___ EXTRAIT DU DOCUMENT

2ème dimanche du Temps Ordinaire (B) – 14 janvier 2024
« Poser son regard » … Cette expression revient plusieurs fois dans les évangiles. Souvent, c’est le regard de Jésus qui se pose, chez Luc, par exemple, sur la veuve de Naîm, sur les 10 lépreux ou bien encore sur cette pauvre veuve du temple qui met son obole. Et à chaque fois, Jésus saisit le vrai désir chez celui ou celle qu’il regarde.
Ici, dans cet évangile, c’est Jean le Baptiste qui pose le regard sur Jésus et par ce regard Jean le Baptiste saisit la vérité du Christ : il est l’agneau de Dieu. Cette parole est adressée à ses propres disciples, car Jean le Baptiste ne la dit pas à Jésus – Jésus l’entend-elle, cette parole ? Le texte ne le dit pas. Cette parole éveille chez les disciples de Jean le Baptiste le désir de suivre Jésus. Cette parole a révélé la personne du Christ en Jésus, et cette révélation de qui est Jésus suscite le désir de le rejoindre.
Pourquoi donc à l’écoute de ce que dit Jean le Baptiste, ses disciples décident de suivre Jésus et donc de quitter Jean le Baptiste ? Et dans la première lecture des textes de ce jour, pourquoi donc lorsque Samuel comprend que Dieu l’appelle décide-t-il de répondre à cet appel : « Parle, ton serviteur écoute » ? Samuel ainsi que les disciples de l’évangile sont habités par le désir de Dieu, le manque de Dieu. Et ils sont à l’écoute de ce désir.
Le désir de Dieu, ce Dieu qui nous manque, c’est un « creux » que nous pouvons éprouver en notre for intérieur. Cette absence de plénitude qui nous fait savoir que notre existence reste insatisfaisante même si je possède toutes les richesses de la terre. Ce « manque » dans notre être que nous sentons et essayons de combler, parfois, par toutes les expériences humaines possibles : parcourir le monde, s’entourer d’amis les plus nombreux possibles, entreprendre de grands projets et les réussir, repousser ses propres limites physiques ou intellectuelles. Mais malgré ces expériences qui sont bonnes, nous continuons à percevoir ce manque d’être qui fait que nous ne pouvons pas nous dire comblés. Contemplons-nous ! De tous côtés notre finitude nous saute aux yeux. Et notre finitude, nos impuissances, nos maladresses, notre péché sont ces creux, ces vides dans lesquelles Dieu qui sauve peut venir se loger. C’est dans nos détresses qu’une place est faite pour notre Dieu consolateur. C’est dans notre péché qu’une place se fait pour notre Dieu miséricordieux. Si nous sommes dans la toute-puissance, sûrs de notre force, nous ne laissons pas de place à Dieu, car Dieu devient notre concurrent. Mais la toute-puissance reste une illusion, tôt ou tard nos fragilités nous reviennent en pleine figure. Oui, il semble que la présence de Dieu soit avant tout une présence qui se fait sentir dans nos absences de notre vie.

______
___ DONNÉES FOURNIES

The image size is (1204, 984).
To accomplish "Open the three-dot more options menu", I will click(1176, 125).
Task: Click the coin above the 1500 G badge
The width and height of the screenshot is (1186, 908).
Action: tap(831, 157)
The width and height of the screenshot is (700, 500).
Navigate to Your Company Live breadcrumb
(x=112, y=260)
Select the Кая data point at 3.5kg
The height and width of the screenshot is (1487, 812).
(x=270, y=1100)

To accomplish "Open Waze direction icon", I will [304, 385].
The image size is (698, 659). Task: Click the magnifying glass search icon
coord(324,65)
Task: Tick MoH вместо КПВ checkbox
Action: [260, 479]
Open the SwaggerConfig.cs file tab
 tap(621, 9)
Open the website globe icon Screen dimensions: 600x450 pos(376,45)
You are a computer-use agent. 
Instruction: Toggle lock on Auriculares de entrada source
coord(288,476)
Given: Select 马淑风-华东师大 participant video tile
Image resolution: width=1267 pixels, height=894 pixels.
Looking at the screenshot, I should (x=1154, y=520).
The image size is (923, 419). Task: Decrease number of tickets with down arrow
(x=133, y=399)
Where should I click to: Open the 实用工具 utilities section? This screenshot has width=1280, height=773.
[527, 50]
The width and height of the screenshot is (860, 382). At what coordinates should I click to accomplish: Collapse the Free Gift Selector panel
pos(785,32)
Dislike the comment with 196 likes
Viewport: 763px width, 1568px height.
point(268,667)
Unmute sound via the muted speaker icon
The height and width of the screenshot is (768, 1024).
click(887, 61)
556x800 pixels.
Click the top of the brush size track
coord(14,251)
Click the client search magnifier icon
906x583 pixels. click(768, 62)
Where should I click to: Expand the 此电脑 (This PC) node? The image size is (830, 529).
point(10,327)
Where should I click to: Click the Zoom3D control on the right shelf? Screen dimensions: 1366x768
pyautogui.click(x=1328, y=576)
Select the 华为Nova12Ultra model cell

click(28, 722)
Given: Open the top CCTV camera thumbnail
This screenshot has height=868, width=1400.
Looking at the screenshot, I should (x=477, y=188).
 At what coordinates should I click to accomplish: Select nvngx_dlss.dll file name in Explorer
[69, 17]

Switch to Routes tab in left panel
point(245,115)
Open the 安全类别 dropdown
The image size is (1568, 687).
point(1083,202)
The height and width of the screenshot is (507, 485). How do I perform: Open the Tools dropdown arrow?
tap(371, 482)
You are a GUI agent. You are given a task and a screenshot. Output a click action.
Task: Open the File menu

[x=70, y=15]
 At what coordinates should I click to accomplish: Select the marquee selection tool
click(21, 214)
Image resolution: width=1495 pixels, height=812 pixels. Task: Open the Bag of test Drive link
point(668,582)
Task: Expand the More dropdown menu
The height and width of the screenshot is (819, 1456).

______

**SUJET À TRAITER:**
Poursuivez, s'il vous plaît, le texte sur le désir de Dieu à partir de sa dernière phrase.

**RÉSULTAT CI-DESSOUS:**
Mais cette absence de Dieu est aussi discrétion de Dieu, respect infini de notre liberté. Et les textes de ce jour nous révèlent que Dieu peut combler cette absence, il peut la remplir. Il le propose avec cette infinie délicatesse qui caractérise notre Dieu parce que notre Dieu en Jésus est un Dieu discret. Présence modeste de notre Dieu. Jésus dans l’évangile ne s’annonce pas comme le Fils, il ne se révèle pas, mais il se laisse révéler. Toujours cette discrétion divine, toujours l’infini respect du fils de Dieu pour l’humain qui ne veut pas s’imposer. C’est son cousin, Jean le Baptiste qui le révèle. Son désir de Dieu lui a fait connaître qui Jésus était : l’agneau de Dieu. De même, Jésus n’appelle pas les disciples, ce sont les disciples qui le suivent d’abord et c’est André qui amène Simon-Pierre à Jésus. Et dans le livre de Samuel, la voix de Dieu est confondue avec celle d’Eli, comme si Dieu prenait la voix d’Eli. Dieu ne s’impose jamais, il ne contraint pas à admettre sa présence comme Dieu créateur du ciel et de la terre et de nous tous qui vivons sur cette terre. Dieu se présente d’abord sous la forme du désir de Dieu. Si nous sommes au fait de ce désir alors Dieu se fait reconnaître. Samuel, André, Simon-Pierre et l’autre disciple ont écouté leur désir de Dieu, ils ont admis ce désir, ils l’ont reconnu ce désir, ce sont des chercheurs de Dieu, des pèlerins sur la route de la vie en quête de Dieu qui est le seul Graal. Identiques à nous ce matin qui sommes venus, qui avons parcouru le chemin de notre maison jusqu’à cette cathédrale où Dieu Fils se laisse encore une fois reconnaître dans le Corps et le Sang du Christ.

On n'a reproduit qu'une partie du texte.